Ces deux initiatives représentent une stratégie calculée visant à construire un écosystème financier réglementé et contrôlé au sein de X, tout en discréditant publiquement le marché libre non réglementé. La fonctionnalité Cashtags fournit des graphiques cliquables en temps réel et des flux de publications sélectionnés pour les actifs choisis, qui comprennent notamment les crypto-monnaies les plus liquides et les plus reconnues par les institutions. La plateforme poursuit simultanément des licences de transmetteur de fonds dans plus de 25 États américains pour son système X Payments.
Cette stratégie permet à X de construire un service financier conforme qui tire parti de la popularité de la crypto sans embrasser les risques réglementaires qui ont attiré les sanctions de la Securities and Exchange Commission (SEC). En se positionnant comme un sceptique, Musk signale aux régulateurs que les produits financiers de X sont distincts de l'activité spéculative qu'il critique, créant ainsi une voie potentielle pour des intégrations fintech plus profondes, y compris le trading.
Une stratégie de contradiction délibérée
Bien que les commentaires de Musk au tribunal marquent une rupture nette avec son ancien rôle de promoteur majeur de la crypto, ils s'alignent parfaitement avec les objectifs commerciaux de X. L'objectif n'est pas d'abandonner la crypto, mais de la scinder en deux. D'un côté se trouvent les actifs ayant du « mérite » comme le Bitcoin, que Tesla continue de détenir dans son bilan à hauteur de 11 509 BTC, valant environ 879 millions de dollars au premier trimestre 2026. De l'autre se trouvent les « escroqueries » que les nouveaux contrôles anti-fraude de X, y compris le verrouillage des comptes pour les nouveaux auteurs de publications crypto, sont conçus pour filtrer.
« Désormais, X peut être un élément central de votre terminal de trading avec des graphiques et des publications en temps réel pour chaque actif », a déclaré Nikita Bier, responsable produit chez X, formulant l'ambition en termes explicitement financiers.

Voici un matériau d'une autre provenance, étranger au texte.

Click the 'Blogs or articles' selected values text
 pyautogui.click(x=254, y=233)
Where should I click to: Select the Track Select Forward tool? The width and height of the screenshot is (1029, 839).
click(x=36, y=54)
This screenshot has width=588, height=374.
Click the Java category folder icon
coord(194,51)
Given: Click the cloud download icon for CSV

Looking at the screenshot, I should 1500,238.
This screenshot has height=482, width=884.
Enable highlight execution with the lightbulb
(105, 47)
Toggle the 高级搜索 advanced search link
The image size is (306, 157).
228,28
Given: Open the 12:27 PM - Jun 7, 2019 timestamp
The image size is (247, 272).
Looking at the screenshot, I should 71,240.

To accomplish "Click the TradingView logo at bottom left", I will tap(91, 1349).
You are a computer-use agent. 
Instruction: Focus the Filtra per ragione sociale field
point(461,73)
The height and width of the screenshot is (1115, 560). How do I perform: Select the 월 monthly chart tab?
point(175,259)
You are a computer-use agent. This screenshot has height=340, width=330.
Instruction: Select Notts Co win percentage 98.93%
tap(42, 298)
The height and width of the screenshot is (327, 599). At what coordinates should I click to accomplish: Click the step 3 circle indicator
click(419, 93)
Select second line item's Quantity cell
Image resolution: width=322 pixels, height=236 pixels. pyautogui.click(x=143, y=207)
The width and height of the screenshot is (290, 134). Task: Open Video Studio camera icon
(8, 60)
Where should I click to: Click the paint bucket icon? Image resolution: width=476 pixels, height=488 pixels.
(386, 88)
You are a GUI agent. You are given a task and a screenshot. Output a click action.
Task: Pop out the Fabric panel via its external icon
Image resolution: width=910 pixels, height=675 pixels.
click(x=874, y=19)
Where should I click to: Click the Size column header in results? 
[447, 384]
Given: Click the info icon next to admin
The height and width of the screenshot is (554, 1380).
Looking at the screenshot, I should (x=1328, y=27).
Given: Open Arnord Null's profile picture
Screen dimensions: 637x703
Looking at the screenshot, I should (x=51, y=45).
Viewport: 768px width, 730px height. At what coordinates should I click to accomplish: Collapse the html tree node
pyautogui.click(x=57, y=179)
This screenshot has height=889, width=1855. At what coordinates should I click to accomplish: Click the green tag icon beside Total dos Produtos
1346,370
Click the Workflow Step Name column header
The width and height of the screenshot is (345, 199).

Ce langage suggère des capacités d'exécution futures, s'appuyant sur la base sous licence et réglementée de X Payments, plutôt que de simplement fournir des données de marché.
Le projet d'« application à tout faire »
Le lancement des Cashtags est une composante de la vision plus large de Musk pour une « application à tout faire » (everything app) fusionnant les médias sociaux, les paiements et le commerce. Cette décision coïncide avec une refonte majeure de la plateforme publicitaire de X, qui est en cours de reconstruction pour s'intégrer plus étroitement à xAI et soutenir la poussée de l'entreprise dans la finance. Musk a déclaré que X Money, la branche de paiements numériques de la plateforme, verrait un déploiement précoce en avril, avec des rapports faisant état d'un partenariat avec Visa pour prendre en charge les fonctions de portefeuille.
En créant un environnement fermé pour une poignée d'actifs crypto vérifiés, X peut offrir aux utilisateurs une exposition au marché tout en contrôlant l'expérience utilisateur et, surtout, l'interface réglementaire. Cette approche contraste avec les bourses crypto ouvertes et cherche à construire un modèle centralisé plus défendable pour les services financiers sur une plateforme sociale.
Cet article est à titre informatif uniquement et ne constitue pas un conseil en investissement.